Critical Section


Emergent Properties

Tuesday,  05/13/03  12:56 PM

Let's talk about Emergent properties of information, vs. explicit properties, shall we?

This came up recently when we were talking about metadata, and how it is terrifically useful as an emergent property developed by a metadata generator (Google or Technorati), and terrifically inconvenient as an explicit property developed by the content generator (RDF coded by humans).

Well, here's another example of the same thing in another domain: Artificial Intelligence.  Marvin Minsky says "AI has been brain-dead since the 1970s".  This is a terrific Freudian slip, as well as metadata confusion.  { Marvin is one of the true pioneers of AI, by the way, and one of my heroes. }  Read on...

First, perhaps a brief digression is in order.  An emergent property of something is an attribute which "emerges" from the whole, a higher-level thing which summarizes lower-level things.  For example, this post is philosophical.  No one letter or word or sentence or even paragraph contains the attribute "philosophical", that property emerges from the whole.  If I enclosed the whole post with tags like this <philosophy>...</philosophy> that would be an explicit property; something I explicitly added (and the "<philosophy>" tags would be metadata). 

Going back to AI, Marvin says AI can't deal with concepts like "water is wet".  In this case, wet is an emergent property of water; no one water molecule has this property, but a bunch of molecules in liquid form together do.  And in the physical world there is no way to add metadata - you can't "tag" liquid with a property like "wet".  But here's where I respectfully part ways from Marvin.  Emergent properties like "wet" can be determined, usually by analogy - and AI has made huge strides in this sort of processing.  It is just like Google can determine that a website about water is "wet" by examining all the links to the site ("this site is wet"), even if the site itself does not mention wetness (or "know" that it is wet in any way).

Marvin goes on to say expert systems based on rules and heuristics have 'reached a dead-end'.  This is exactly right!  But this doesn't mean AI has stopped - it has redirected...  Using rules and heuristics is akin to using explicit metadata, an approach which is inherently limited.  Using inference engines to determine emergent properties is more powerful and actually easier.  In a way, this is a "brain dead" approach, because it doesn't require that a lot of effort be invested in creating metadata the way rules/heuristic approaches do.  Instead, the effort is invested in analysis of the information to synthesize the meta-information.  So Marvin is dead right - AI is "brain dead" - but not in the way he meant.  It certainly doesn't mean progress has stopped, quite the contrary.  Google is a shining example of AI in action.

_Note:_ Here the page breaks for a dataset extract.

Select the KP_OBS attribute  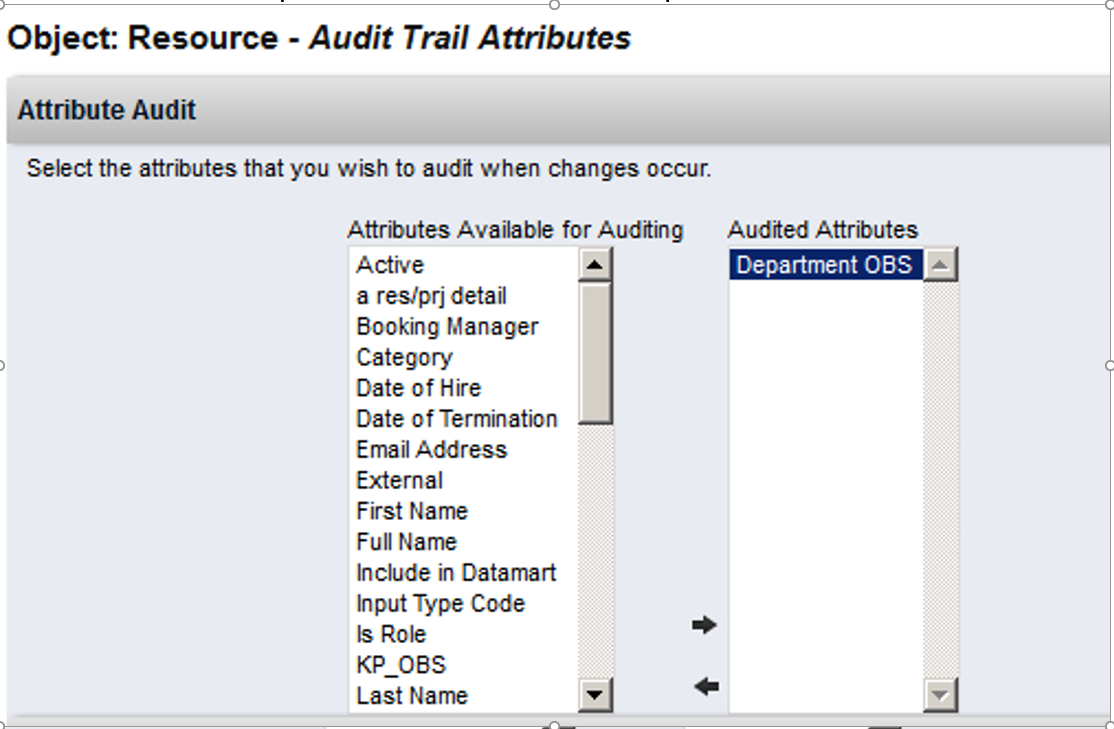401,664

And speaking of Google, consider The Semantic Web (note capital letters).  Some people think labeling everything on every web page with metadata will make searching and managing the information on the web easier.  Wrong.  This is just like putting <philosophy> tags around this article.  If this is philosophy, then that's because it is an emergent property of what I wrote, not because I explicitly labeled it as such.  What if I labeled it <sports> or <art>?  That wouldn't make it either one (well, you might consider it art, but that would be a matter of opinion, not a clearly labeled fact.  And that's the point!)  Instead of explicitly attaching metadata to everything, the web has evolved superior ways of implicitly computing emergent properties, exemplified by search engines like Google and Technorati.  Not only is this much easier - everything doesn't have to be categorized up front - but it works much better, because the emergent properties do not have to be predetermined in advance.

This same emergent vs. explicit distinction comes up in image processing, which my little company Aperio does all day long.  When you're trying to recognize patterns in images, you can do it two ways.  One way is to make a list of possible "features" images can have, things like shapes, colors, textures, relationships to one another, etc.  Then you catalog all the features of a particular image explicitly by way of characterizing that image.  The other way is to compute emergent properties of the image dynamically, and use them to characterize the image.  This is conceptually simpler and actually easier, because an exhaustive list of potentially useful features does not have to be compiled up front.  It does require clever algorithms for computing the emergent properties, which is where Aperio has some cool ideas...

Whenever you read about people who want to add metadata to information to make properties explicit, be skeptical!  There are generally better ways to accomplish the same thing by computing emergent properties from the information itself.